HNV-Link Newsletter #6 (2019)

HNV-Link project aims to identify and share innovations that support farming systems in areas of high biodiversity across Europe. It supports efficient innovation transfer between its 10 Learning Areas.

HNV-Link network will continue to exist!

The funding for the project HNV-Link is coming to an end. The Final Conference took place on 31 January 2019 in Montpellier, France. The team’s achievements are considerable and were acknowledged at the conference, as you can see from exploring the richly populated website, and from the few figures below. And what’s best: the HNV-Link team and other colleagues decided to continue their collaboration to capitalise on our High Nature Value farming thematic network. Our colleagues from Ireland at Galway-Mayo Institute of Technology (GMIT) and Institute of Technology Sligo (IT Sligo) have stepped in to perform temporary coordinating functions. The HNV-Link team started exploring further funding opportunities for its activities.

In this Newsletter, we present the highlights of the Final Conference and major events within the Learning Areas, and outline ideas for further work.

Final conference

The HNV-Link project held its final conference on 31 January 2019 at CIHEAM-IAMM in Montpellier.
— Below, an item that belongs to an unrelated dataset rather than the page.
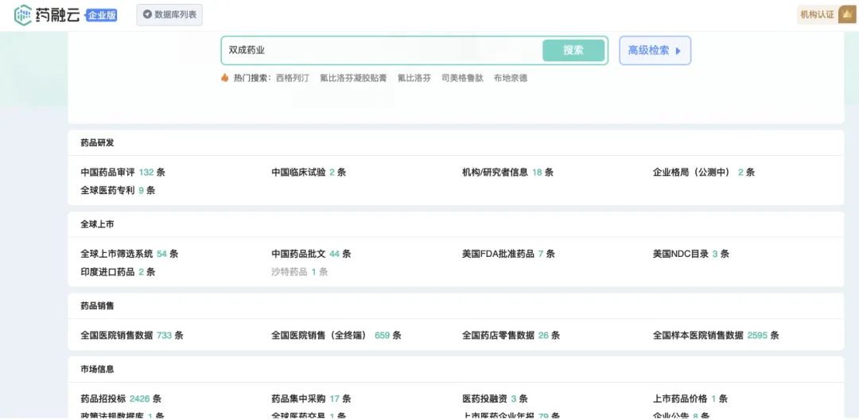Open 全国样本医院销售数据 2595 results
The title of the conference was “Innovation to sustain High Nature Value Farming: Who needs to do what?” and the objectives were to:

  • raise awareness of the importance of HNV farming to society;
  • share HNV-Link’s achievements, insights, and recommendations;
  • foster the exchange of ideas on ways to enhance the sustainability of HNV farming systems;
  • link the 10 HNV-Link Learning Areas with other HNV farming territories and revive the HNV farming community cooperation dynamics.

The conference was attended by 120 participants from 22 countries.

There were three keynote speeches:

  • “Delivering public goods through innovation in HNV farming – The Burren success story” by James Moran (GMIT),
  • “Potential of HNV farming to fulfil long-term European biodiversity objectives” by Humberto Delgado Rosa (European Commission, DG Environment), and
  • “Which opportunities for HNV farming under the Common Agricultural Policy?” by Mihail Dumitru (European Commission, DG Agri)

Two lively round-table discussions were held:

  • “Stories from the land” with representatives of the Learning Areas;
  • “Reshaping agri-food systems and territories to sustain HNV farming: Who needs to do what?” with high-levels experts of several relevant fields.

For example, Valérie de Saint Vaulry from Montpellier Méditerranée Métropole (city administration) was keen to learn about HNV farming systems and willing to explore them as potential source of quality and sustainable food for the municipal procurement.

See conference materials, including the proceedings, video-report, and posters from all 10 Learning Areas here

Disseminating innovations

The Learning Areas developed their Innovation Action Plans for adapting and transferring innovations from one Learning Area to another. The cross-visits between Learning Areas aimed to support peer-learning through exposure to promising HNV farming innovations that could be further adapted for implementation in the teams’ home areas. Videos, photographs, and reports of the cross-visits are available at It is well worth listening to the inspiring reflections from the participants from both hosts and visiting teams!

Next step for the Learning Area teams was to organise Regional Meetings and to build awareness of the possibilities that certain innovations could bring to HNV farming territories. These meetings were thus events of particular importance: this is where the results of the innovation work across the whole project were presented to the key actors in the 10 project regions. Which of these many innovations will spark interest and serve as inspiration? How can the policy/regulatory framework be adapted to enable desirable innovations?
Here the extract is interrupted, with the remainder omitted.